Hopefully everything we come up with will be available at the library, because my book buying budget is pretty nill.
And the anarchist in my head wants me to rec "Roget's Pocket Thesaurus." Yes, the reference book. Could be worse, the anarchist could be looking up the recipes for nitroglycerin.
Some other non-novel suggestions--a Bill Bryson book, perhaps A Walk in the Woods? A collection of essays/columns, perhaps by Mike Royko or Molly Ivins? A biography/memoir or two?
Just tossing out ideas.
OK. I think I'm going to at least try this book club thing and see how it goes.

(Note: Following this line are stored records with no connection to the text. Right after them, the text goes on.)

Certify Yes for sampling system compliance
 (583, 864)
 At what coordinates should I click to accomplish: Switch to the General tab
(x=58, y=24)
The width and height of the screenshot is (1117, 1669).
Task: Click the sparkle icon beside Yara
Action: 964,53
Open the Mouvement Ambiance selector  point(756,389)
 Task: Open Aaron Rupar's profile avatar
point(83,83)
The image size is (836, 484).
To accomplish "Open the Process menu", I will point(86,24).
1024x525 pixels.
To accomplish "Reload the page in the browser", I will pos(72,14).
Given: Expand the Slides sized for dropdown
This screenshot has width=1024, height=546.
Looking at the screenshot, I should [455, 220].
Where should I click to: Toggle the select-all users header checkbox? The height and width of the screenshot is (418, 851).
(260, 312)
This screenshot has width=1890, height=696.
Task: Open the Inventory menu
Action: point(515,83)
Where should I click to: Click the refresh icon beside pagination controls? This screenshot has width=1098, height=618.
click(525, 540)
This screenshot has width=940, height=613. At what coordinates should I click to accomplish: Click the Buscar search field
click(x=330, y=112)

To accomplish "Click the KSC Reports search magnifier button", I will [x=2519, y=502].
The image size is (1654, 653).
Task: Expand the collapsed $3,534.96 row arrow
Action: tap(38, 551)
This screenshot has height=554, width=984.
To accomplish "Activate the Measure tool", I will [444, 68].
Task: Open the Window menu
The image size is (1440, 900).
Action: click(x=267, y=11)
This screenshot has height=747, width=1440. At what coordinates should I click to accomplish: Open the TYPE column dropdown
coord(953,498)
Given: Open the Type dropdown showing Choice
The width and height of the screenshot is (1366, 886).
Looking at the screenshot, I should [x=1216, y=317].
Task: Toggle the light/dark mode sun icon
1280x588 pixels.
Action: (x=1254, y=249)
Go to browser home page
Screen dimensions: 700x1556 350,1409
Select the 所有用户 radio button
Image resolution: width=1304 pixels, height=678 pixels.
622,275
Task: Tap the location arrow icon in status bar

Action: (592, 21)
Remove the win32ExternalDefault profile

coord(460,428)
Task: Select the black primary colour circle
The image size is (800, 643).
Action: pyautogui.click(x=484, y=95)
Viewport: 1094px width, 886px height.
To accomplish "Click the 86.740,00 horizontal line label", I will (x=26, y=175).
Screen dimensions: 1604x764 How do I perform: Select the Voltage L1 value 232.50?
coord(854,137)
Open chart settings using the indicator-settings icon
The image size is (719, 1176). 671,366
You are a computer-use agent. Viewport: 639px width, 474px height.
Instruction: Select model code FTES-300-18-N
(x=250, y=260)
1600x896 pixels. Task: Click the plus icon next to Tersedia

I'd hoped to offer a romance or two for my suggestions, but all the ones I wanted to recommend are out of print. So, instead I'm going to recommend some romance-ish books:
Jaran,
by Kate Elliott. Described by the author as "Jane Austen meets Genghis Khan on the set of Lawrence of Arabia," it's a science fiction novel that feels more like fantasy or historical fiction in many ways, since it's mostly set on a low-tech planet among nomads on horseback. And it's a romance, and a coming-of-age story about finding yourself, and your family, and escaping and failing to escape your past. And, IMO, a damn good read all around.
Persuasion,
by Jane Austen. Not my favorite Austen--that's P&P. But IMO it's her richest, most mature, and most satisfying work.
I'm just throwing this out because DavidS (I think) mentioned Ford Madox Ford a while back.... but if you ever do the "unreliable narrator" theme, you should include The Good Soldier. I don't want to be impose-y Buffista X about suggesting it unless someone seconds interest (at which point I can go on and on about it with little provocation) but that theme caught my eye.
Vonnie K -- I loved House of Leaves, but it might not be a good selection because it's very much a love-it-or-hate-it book. It starts very slowly with an irritating narrator, and there's a ton of postmodern funkyness in the text (flip through it and just look at the page layouts). I think people would either devour it or throw it across the room after 20 minutes.
If we can do plays, my brother HIGHLY recommends "Arcadia" by Tom Stoppard. I'd like to do some, but we might need to do them in pairs...
Oooh, I like Strega's rec of
The Good Soldier by Ford Maddox Ford.
Really interesting book, craft-wise.
This thread is like being a kid in a candystore! I gots to slow down!
Not the recs, lilty, but the "rules" when we hammer out some kind of structure here. Nothing you can do right now, even if you had the time.
Wolfram, I actually meant to suggest to keep both the "rules" and the book list in the first post. I don't know that we could keep the recs there too, though. It might just get too big. (cc: Lilty) I didn't mean to nominate poor Lilty as keeper of either, though. I figured whoever collected it would just let Lilty know, and she could copy & paste.